3 Bar patron: This is Triana - there are no laws here. Every market is a black market.

Mainly to remind people that Triana is a lawless world. But then I figured you're smart enough to have remembered that important story fact for this long.

Vantablack, by the way, is a material surface coating made of vertically aligned carbon nanotubes, basically a bit like the pile of a carpet, or the flocking of velvet material, but on a microscopic level. When light hits the surface, it bounces around among the carbon nanotubes, unable to escape, until it is absorbed and the energy converted into heat. It's essentially like black velvet flocking, but at a much finer scale, and so even more effective at trapping light. Vantablack absorbs 99.96% of all light that hits it, which makes it significantly more black than any other known substance. It was developed and is produced exclusively by British company Surrery NanoSystems.

Normal matte black paint absorbs around 97.5% of the light that hits it - in other words it reflects 2.5% of incident light. Vantablack reflects only 0.04% of incident light, which is 62 times less. So black paint is 62 times more reflective than Vantablack.
########
# Assignment
According to the passage on Vantablack, what percentage of the light that hits Vantablack does it absorb?

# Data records
########
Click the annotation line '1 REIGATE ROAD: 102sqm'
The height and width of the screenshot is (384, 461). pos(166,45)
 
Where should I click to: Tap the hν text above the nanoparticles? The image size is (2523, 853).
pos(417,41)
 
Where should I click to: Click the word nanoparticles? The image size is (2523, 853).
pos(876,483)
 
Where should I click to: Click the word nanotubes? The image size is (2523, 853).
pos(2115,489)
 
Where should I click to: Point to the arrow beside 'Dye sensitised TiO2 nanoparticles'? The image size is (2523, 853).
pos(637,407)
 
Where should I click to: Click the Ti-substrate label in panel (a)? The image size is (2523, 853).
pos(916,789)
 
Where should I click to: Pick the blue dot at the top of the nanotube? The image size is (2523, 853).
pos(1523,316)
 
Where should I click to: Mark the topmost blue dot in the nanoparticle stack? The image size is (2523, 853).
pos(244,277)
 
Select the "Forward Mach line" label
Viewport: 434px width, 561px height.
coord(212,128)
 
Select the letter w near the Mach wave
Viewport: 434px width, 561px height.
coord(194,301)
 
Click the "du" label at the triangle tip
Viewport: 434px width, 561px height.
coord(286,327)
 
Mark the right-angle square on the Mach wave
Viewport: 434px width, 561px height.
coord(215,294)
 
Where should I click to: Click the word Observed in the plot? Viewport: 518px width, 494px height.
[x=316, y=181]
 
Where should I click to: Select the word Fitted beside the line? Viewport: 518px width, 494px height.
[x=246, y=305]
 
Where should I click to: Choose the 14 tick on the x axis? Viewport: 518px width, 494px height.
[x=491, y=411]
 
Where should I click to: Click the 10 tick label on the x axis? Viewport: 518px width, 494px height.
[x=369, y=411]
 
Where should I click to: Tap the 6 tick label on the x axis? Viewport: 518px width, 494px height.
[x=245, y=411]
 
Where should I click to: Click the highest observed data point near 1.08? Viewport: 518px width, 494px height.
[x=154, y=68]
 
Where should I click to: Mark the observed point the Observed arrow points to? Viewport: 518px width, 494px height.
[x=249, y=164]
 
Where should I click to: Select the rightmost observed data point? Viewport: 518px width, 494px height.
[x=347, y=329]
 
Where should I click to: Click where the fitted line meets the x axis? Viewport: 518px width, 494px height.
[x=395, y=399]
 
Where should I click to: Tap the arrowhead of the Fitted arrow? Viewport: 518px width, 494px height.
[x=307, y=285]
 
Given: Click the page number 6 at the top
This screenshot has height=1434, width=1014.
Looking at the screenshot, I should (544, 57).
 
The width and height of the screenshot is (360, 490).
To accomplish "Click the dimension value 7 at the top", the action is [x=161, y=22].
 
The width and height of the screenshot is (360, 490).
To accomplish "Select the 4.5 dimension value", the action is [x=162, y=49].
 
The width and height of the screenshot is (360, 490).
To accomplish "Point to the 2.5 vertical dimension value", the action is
########
# Task result
99.96%